На антресолях обнаружился чемоданчик лет, по моим прикидкам, семидесяти, веревочкой перевязанный, а в нем - несметное количество семейных фотографий, начиная с 20-х годов. И я вынужден признать, что чувствую себя крайне неуютно при созерцании этой неизменной последовательности: бабушке шесть лет, бабушке тринадцать лет, матушке пять лет, бабушке двадцать лет, матушке десять лет, бабушке сорок лет, мне пять лет, бабушке семьдесят лет, мне десять лет, дочке пять лет...

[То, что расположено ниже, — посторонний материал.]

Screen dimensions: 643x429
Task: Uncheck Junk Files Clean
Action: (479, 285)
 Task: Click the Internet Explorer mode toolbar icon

Попадается, конечно, замечательный материал: дед, в шинели и валенках, с непокрытой головой, возглавляет убитую горем толпу, слушает репродуктор: Сталин зажмурился. Неприятно и дико ощущать свою историческую сопричастность через близкого родственника, который в моей памяти никогда не ассоциировался ни с шинелью, ни с уголовно-генеральными секретарями. Впрочем, дед, помнится, сам показал мне люк на Мытнинской улице, на крышке которого он заливался тоже слезами, когда отвоевался другой народный любимец, владимир-ильич.